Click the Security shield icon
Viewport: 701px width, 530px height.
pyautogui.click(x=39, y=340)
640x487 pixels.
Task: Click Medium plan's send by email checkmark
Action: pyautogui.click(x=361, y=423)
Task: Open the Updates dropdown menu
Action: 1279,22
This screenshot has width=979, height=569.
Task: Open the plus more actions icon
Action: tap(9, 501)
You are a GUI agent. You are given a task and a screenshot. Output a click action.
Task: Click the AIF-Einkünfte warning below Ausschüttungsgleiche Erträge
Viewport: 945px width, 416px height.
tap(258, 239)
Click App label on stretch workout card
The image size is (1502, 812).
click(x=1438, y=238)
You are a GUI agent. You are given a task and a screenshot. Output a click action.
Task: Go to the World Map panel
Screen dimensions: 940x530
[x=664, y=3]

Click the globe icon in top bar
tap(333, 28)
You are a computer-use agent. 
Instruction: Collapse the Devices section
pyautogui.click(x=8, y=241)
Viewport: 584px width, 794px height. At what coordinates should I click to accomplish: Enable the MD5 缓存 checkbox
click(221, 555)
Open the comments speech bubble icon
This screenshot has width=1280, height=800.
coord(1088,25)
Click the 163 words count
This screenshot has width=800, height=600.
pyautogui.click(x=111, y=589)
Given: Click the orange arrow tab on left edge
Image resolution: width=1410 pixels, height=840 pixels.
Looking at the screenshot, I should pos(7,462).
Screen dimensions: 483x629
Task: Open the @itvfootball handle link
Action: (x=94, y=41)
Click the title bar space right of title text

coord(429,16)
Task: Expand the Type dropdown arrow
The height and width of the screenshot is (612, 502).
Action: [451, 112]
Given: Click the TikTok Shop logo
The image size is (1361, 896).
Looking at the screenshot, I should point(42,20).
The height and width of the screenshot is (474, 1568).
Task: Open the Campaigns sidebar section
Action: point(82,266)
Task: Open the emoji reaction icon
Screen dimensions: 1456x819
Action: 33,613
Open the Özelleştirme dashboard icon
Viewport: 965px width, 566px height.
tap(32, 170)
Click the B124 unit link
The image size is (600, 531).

* * * * * * * * *

Copy the rows above word for word, with nothing changed.

__Finished exercise__
Click the Security shield icon
Viewport: 701px width, 530px height.
pyautogui.click(x=39, y=340)
640x487 pixels.
Task: Click Medium plan's send by email checkmark
Action: pyautogui.click(x=361, y=423)
Task: Open the Updates dropdown menu
Action: 1279,22
This screenshot has width=979, height=569.
Task: Open the plus more actions icon
Action: tap(9, 501)
You are a GUI agent. You are given a task and a screenshot. Output a click action.
Task: Click the AIF-Einkünfte warning below Ausschüttungsgleiche Erträge
Viewport: 945px width, 416px height.
tap(258, 239)
Click App label on stretch workout card
The image size is (1502, 812).
click(x=1438, y=238)
You are a GUI agent. You are given a task and a screenshot. Output a click action.
Task: Go to the World Map panel
Screen dimensions: 940x530
[x=664, y=3]

Click the globe icon in top bar
tap(333, 28)
You are a computer-use agent. 
Instruction: Collapse the Devices section
pyautogui.click(x=8, y=241)
Viewport: 584px width, 794px height. At what coordinates should I click to accomplish: Enable the MD5 缓存 checkbox
click(221, 555)
Open the comments speech bubble icon
This screenshot has width=1280, height=800.
coord(1088,25)
Click the 163 words count
This screenshot has width=800, height=600.
pyautogui.click(x=111, y=589)
Given: Click the orange arrow tab on left edge
Image resolution: width=1410 pixels, height=840 pixels.
Looking at the screenshot, I should pos(7,462).
Screen dimensions: 483x629
Task: Open the @itvfootball handle link
Action: (x=94, y=41)
Click the title bar space right of title text

coord(429,16)
Task: Expand the Type dropdown arrow
The height and width of the screenshot is (612, 502).
Action: [451, 112]
Given: Click the TikTok Shop logo
The image size is (1361, 896).
Looking at the screenshot, I should point(42,20).
The height and width of the screenshot is (474, 1568).
Task: Open the Campaigns sidebar section
Action: point(82,266)
Task: Open the emoji reaction icon
Screen dimensions: 1456x819
Action: 33,613
Open the Özelleştirme dashboard icon
Viewport: 965px width, 566px height.
tap(32, 170)
Click the B124 unit link
The image size is (600, 531).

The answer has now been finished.